▶ **PASSAGE SHOWN**
_ _ _ _ _ _ _
To delete a page from a document, do the following:

  
      import fitz

      doc = fitz.open("test.pdf") # open a document
      doc.delete_page(0) # delete the 1st page of the document
      doc.save("test-deleted-page-one.pdf") # save the document

  

To delete a multiple pages from a document, do the following:

  
      import fitz

      doc = fitz.open("test.pdf") # open a document
      doc.delete_pages(from_page=9, to_page=14) # delete a page range from the document
      doc.save("test-deleted-pages.pdf") # save the document

  

Note

Taking it further

The page index is zero-based, so to delete page 10 of a document you would do the following doc.delete_page(9).

Similarly, doc.delete_pages(from_page=9, to_page=14) will delete pages 10 - 15 inclusive.

API reference


Re-Arranging Pages#

To re-arrange pages, do the following:

  
      import fitz

      doc = fitz.open("test.pdf") # open a document
      doc.move_page(1,0) # move the 2nd page of the document to the start of the document
      doc.save("test-page-moved.pdf") # save the document
  

Note

API reference


Copying Pages#

To copy pages, do the following:

  
      import fitz

      doc = fitz.open("test.pdf") # open a document
      doc.copy_page(0) # copy the 1st page and puts it at the end of the document
      doc.save("test-page-copied.pdf") # save the document
  

Note

API reference


Selecting Pages#

To select pages, do the following:

  
      import fitz

      doc = fitz.open("test.pdf") # open a document
      doc.select([0, 1]) # select the 1st & 2nd page of the document
      doc.save("just-page-one-and-two.pdf") # save the document
  

Note

Taking it further

With PyMuPDF you have all options to copy, move, delete or re-arrange the pages of a PDF. Intuitive methods exist that allow you to do this on a page-by-page level, like the Document.copy_page() method.

Or you alternatively prepare a complete new page layout in form of a Python sequence, that contains the page numbers you want, in the sequence you want, and as many times as you want each page. The following may illustrate what can be done with Document.select()

  
      doc.select([1, 1, 1, 5, 4, 9, 9, 9, 0, 2, 2, 2])
_ _ _ _ _ _ _
Records
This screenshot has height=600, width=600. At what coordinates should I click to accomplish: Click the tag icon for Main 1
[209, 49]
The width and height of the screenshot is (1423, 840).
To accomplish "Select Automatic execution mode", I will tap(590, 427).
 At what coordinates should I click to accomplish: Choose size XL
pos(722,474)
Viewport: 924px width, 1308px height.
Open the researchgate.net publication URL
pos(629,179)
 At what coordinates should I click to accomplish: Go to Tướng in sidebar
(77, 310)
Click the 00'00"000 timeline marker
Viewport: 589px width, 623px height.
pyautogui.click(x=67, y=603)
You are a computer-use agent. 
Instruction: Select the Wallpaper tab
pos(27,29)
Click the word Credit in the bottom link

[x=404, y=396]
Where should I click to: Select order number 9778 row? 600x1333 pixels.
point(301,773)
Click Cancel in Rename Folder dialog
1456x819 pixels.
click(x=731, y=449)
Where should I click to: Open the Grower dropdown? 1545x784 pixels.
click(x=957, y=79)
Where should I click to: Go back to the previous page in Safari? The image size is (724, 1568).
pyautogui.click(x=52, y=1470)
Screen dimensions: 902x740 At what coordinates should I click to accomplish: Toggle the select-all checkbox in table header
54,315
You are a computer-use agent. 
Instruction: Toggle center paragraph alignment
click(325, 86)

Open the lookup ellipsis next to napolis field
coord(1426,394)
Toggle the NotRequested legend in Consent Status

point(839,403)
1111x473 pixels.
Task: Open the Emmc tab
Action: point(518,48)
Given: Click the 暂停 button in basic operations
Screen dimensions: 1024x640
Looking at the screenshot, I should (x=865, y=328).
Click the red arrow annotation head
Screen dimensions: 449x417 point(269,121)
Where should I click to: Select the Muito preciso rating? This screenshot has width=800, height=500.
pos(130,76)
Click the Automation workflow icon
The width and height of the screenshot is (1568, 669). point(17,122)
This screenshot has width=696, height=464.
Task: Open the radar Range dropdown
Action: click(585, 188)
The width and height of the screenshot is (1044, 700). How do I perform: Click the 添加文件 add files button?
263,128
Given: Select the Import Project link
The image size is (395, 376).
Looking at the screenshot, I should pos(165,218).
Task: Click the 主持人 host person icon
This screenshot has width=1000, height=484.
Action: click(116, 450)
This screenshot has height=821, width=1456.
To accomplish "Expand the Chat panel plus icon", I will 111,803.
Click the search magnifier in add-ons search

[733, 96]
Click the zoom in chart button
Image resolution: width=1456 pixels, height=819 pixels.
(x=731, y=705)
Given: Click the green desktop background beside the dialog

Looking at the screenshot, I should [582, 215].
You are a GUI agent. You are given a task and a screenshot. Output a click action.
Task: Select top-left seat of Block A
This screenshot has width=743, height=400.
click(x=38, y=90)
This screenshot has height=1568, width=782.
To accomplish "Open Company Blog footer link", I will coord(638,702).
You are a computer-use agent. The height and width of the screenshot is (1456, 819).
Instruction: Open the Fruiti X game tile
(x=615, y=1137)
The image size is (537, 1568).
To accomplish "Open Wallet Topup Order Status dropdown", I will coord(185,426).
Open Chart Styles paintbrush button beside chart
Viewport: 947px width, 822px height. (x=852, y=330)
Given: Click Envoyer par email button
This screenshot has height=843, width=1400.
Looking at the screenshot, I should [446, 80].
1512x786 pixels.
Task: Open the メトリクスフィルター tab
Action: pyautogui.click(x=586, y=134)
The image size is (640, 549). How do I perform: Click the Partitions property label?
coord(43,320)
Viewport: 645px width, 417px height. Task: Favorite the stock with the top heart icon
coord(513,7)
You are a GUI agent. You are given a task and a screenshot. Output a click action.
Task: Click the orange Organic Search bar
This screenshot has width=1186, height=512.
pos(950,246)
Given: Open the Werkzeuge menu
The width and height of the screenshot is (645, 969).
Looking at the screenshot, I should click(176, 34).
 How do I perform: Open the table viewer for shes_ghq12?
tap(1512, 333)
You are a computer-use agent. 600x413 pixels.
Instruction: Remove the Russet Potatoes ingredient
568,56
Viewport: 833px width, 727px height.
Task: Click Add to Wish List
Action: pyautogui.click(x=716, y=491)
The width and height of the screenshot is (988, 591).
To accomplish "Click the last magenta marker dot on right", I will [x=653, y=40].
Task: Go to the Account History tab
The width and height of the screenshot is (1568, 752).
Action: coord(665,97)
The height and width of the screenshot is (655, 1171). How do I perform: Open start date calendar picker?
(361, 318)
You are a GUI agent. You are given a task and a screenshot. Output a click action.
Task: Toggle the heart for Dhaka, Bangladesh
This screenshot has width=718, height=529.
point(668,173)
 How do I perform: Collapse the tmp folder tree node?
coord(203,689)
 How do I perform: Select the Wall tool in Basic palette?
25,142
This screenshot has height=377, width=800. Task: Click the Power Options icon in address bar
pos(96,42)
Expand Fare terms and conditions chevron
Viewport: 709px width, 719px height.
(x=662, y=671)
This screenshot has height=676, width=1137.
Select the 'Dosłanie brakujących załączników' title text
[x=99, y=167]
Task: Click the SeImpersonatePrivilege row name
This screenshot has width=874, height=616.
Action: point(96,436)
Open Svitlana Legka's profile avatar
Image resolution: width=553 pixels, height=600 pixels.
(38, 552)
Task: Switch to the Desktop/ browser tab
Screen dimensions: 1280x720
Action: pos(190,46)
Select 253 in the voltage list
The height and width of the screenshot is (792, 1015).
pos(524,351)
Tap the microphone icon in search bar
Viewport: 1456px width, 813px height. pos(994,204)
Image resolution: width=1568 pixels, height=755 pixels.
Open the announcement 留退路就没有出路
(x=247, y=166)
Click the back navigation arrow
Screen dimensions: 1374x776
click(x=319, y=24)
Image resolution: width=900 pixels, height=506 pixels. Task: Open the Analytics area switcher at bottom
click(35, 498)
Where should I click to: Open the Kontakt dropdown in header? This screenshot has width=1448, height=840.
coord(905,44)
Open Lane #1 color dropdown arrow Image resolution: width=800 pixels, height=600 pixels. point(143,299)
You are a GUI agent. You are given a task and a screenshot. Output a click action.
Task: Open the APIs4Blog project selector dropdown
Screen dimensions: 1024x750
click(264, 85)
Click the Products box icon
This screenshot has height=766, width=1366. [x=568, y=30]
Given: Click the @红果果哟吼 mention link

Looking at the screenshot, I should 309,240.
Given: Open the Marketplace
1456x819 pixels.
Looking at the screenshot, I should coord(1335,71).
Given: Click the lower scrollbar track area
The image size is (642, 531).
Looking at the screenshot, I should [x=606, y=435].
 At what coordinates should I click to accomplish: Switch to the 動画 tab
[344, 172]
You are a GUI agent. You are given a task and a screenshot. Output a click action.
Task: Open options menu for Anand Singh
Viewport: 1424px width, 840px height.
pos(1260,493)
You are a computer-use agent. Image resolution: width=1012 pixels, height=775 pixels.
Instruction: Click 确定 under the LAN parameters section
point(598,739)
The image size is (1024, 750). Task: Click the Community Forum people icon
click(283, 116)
_ _ _ _ _ _ _
▶ **REQUIREMENT**
Carry on the PyMuPDF page-handling passage from the point where it stops. The data plays no part in this.

▶ **REPLY**
Now let’s prepare a PDF for double-sided printing (on a printer not directly supporting this):

The number of pages is given by len(doc) (equal to doc.page_count). The following lists represent the even and the odd page numbers, respectively:

  
      p_even = [p in range(doc.page_count) if p % 2 == 0]
      p_odd  = [p in range(doc.page_count) if p % 2 == 1]
  

This snippet creates the respective sub documents which can then be used to print the document:

  
      doc.select(p_even) # only the even pages left over
      doc.save("even.pdf") # save the "even" PDF
      doc.close() # recycle the file
      doc = fitz.open(doc.name) # re-open
      doc.select(p_odd) # and do the same with the odd pages
      doc.save("odd.pdf")
  

For more information also have a look at this Wiki article.

The following example will reverse the order of all pages (extremely fast: sub-second time for the 756 pages of the Adobe PDF References):

  
      lastPage = doc.page_count - 1
      for i in range(lastPage):
          doc.move_page(lastPage, i) # move current last page to the front
  

This snippet duplicates the PDF with itself so that it will contain the pages 0, 1, …, n, 0, 1, …, n (extremely fast and without noticeably increasing the file size!):

  
      page_count = len(doc)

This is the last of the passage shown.